--- Entries shown ---

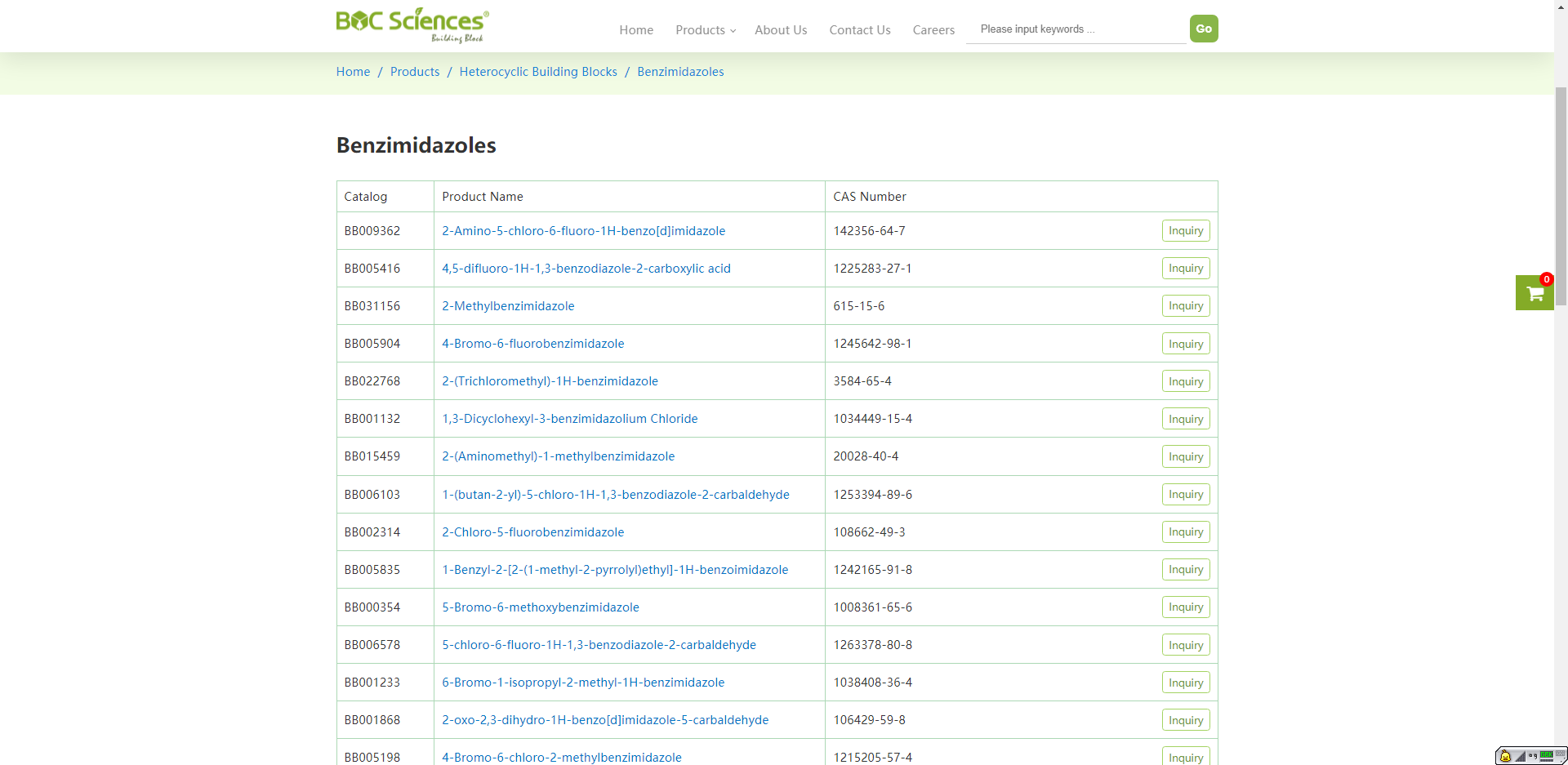This screenshot has height=765, width=1568.
Task: Toggle the IME punctuation mode icon
Action: [x=1533, y=756]
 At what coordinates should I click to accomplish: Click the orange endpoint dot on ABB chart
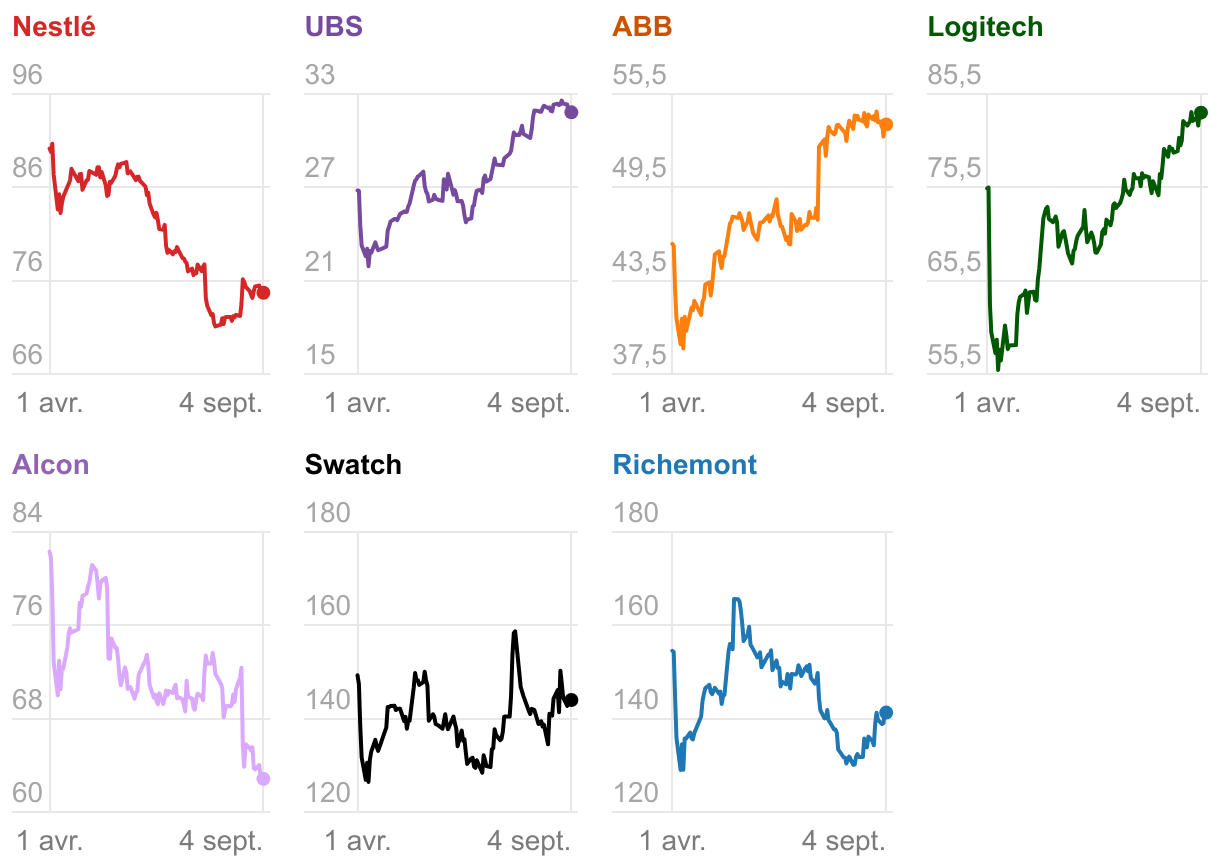886,124
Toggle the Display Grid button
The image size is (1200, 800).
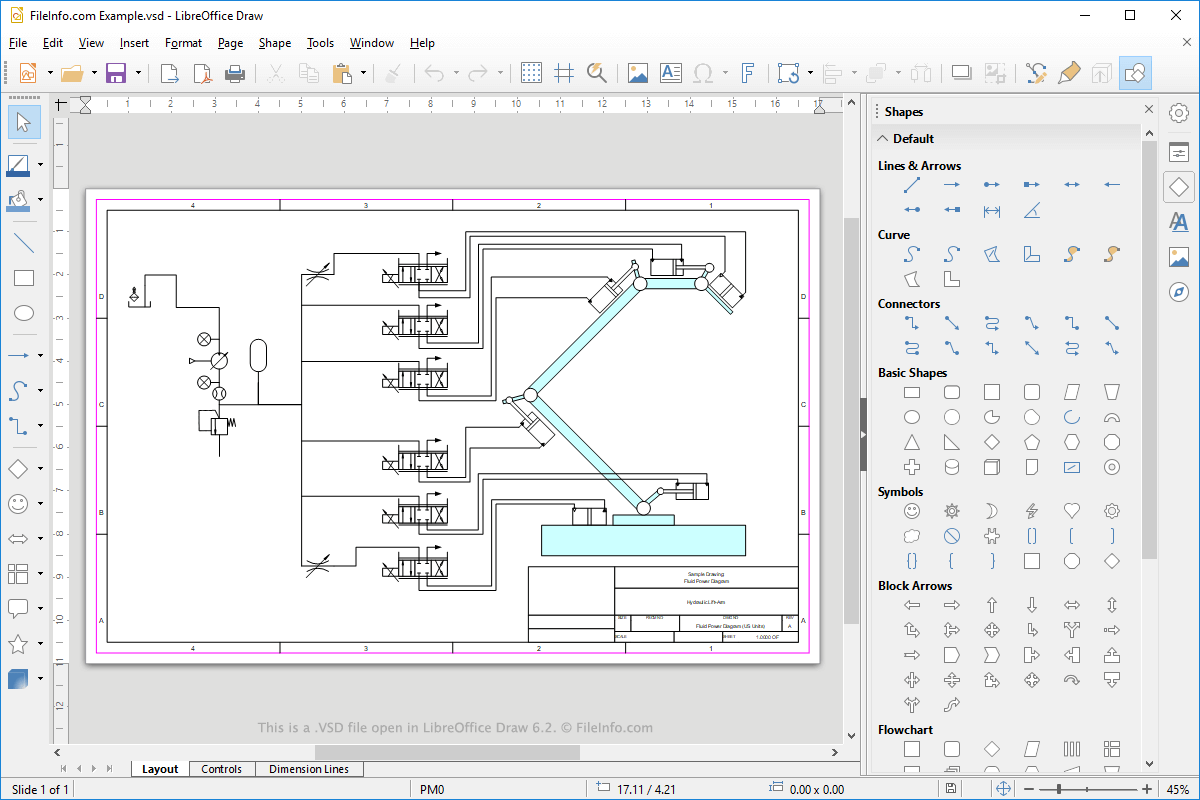(532, 73)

---

* _What is needed_:
Your answer must be exactly the lines from the one containing "Toggle the Display Grid button" through the last line of the records above, both included, with every picture left out.

* _Answer space_:
Toggle the Display Grid button
The image size is (1200, 800).
(532, 73)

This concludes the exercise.